If the cost of the railyard development exceeded the proceeds from the EB-5 loans, Veconi asked, "how in the world was it imagined that the loans were going get paid off, because they were being used to pay for something that wasn't going to generate any revenue?"

"What does the lender say to that? Or what do we say to that?" he continued. "Y'know, a construction loan gets paid off with permanent financing because it supports a building that has revenue, but this doesn't have any revenue. So how was the loan going to be repaid?"

"I can't speak to the financial structures at the time," said Pycior, who like her colleagues was not present when the deals were made.

"I assume they had a solution where, when they were actually going to develop housing, there'd be proceeds to pay off this loan," Kolkmann observed.

Sort of. As stated in a 2014 brochure aimed at potential investors:
[Original developer] Forest City Ratner Companies anticipates that upon completion and stabilization of the project, the residential components will generate substantial cash flow from sales activities and rental income, which will allow them to successfully refinance and repay the senior and EB-5 loan. These projections are based upon the Developer’s many years of experience with similar projects developed, managed and owned.
Later, in an update to investors, the USIF stated, as indicated in the highlighted section at right, that “construction spending activities” on B3, B11, B12, and B15 satisfied job-creation requirements, as did "the infrastructure of the permanent rail yard and platforms."

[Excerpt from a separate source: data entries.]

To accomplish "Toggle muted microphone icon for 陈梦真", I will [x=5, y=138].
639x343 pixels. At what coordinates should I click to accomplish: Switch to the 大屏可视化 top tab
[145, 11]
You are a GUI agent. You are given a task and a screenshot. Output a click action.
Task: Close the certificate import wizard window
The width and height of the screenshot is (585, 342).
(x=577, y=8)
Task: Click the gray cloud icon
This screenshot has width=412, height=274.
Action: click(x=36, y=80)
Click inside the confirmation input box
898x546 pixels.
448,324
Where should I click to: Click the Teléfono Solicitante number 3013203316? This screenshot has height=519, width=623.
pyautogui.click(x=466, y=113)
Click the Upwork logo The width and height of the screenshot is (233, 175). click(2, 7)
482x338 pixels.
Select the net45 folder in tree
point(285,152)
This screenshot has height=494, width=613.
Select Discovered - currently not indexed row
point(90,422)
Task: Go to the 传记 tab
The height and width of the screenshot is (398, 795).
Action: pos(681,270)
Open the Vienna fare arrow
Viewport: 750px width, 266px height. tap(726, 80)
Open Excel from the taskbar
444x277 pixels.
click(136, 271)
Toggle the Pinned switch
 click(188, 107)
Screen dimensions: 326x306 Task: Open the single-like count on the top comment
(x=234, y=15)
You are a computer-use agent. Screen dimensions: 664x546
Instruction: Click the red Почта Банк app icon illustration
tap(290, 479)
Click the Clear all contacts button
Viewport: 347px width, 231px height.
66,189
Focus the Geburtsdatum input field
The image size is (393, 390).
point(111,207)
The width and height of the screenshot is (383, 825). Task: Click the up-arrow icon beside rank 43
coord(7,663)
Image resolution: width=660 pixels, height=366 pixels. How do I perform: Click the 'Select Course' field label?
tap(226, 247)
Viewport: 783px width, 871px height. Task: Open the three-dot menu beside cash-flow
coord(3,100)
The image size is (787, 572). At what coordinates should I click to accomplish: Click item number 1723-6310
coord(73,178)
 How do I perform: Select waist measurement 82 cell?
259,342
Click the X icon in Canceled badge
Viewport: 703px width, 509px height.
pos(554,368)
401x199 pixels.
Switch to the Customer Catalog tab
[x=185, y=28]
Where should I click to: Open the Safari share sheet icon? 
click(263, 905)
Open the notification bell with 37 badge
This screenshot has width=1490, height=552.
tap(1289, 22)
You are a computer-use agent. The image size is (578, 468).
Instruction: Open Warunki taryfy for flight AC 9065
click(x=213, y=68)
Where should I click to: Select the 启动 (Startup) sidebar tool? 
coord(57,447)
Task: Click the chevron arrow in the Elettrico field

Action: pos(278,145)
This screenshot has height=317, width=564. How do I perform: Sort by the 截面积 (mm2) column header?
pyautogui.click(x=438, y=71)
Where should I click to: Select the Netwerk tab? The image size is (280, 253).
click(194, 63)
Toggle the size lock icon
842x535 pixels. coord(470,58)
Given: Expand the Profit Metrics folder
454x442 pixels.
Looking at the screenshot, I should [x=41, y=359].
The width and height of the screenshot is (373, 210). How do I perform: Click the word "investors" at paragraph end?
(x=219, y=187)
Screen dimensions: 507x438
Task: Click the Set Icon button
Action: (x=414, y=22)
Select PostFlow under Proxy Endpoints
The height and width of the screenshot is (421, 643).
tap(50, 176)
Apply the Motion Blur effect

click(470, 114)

The first problem: there was no actual spending on B12 or B15, nor the platform, unless you count the foundation work. (Remember, the USIF is not necessarily reliable.)

The second is that B3 and B11 were not Permitted Uses.

The joint venture Greenland Forest City Partners did, ultimately, sell through the condos at B11, 550 Vanderbilt Avenue. But funds received may not have done more than cover construction cost.

The joint venture did, ultimately, sell B3 (38 Sixth Ave.) and B14 (550 Carlton Ave.), but did not, apparently, apply those revenues to repay EB-5 investors. Now it's all the responsibility of Greenland USA.

No records

Somebody at ESD, Veconi observed, would've signed off on the loan and "I would think would have been interested in what would have happened if there weren't funds available to pay off the loan when it was due. Because that would’ve clearly lead to the exact situation we're in right now," he said, referencing the foreclosure. "Would it not? But I mean, since we're there, I guess we know the answer."

"And then again, we weren't here at the time," Kolkmann said.

"I know," said Veconi. "But I just wondered... maybe there's something in the file that explains what was intended. But, I mean, it must have been known for some time that there weren't going to be buildings appearing above the railyard in time to start generating income that could be used to take out the EB-5 investors with some permanent financing."

"In our search for clarity on this," Kolkmann said, "we had we did not come across anything."

Perhaps that sequence might have been remedied had, in fact, ESD had enforced the requirement that the developer deliver the annual reports.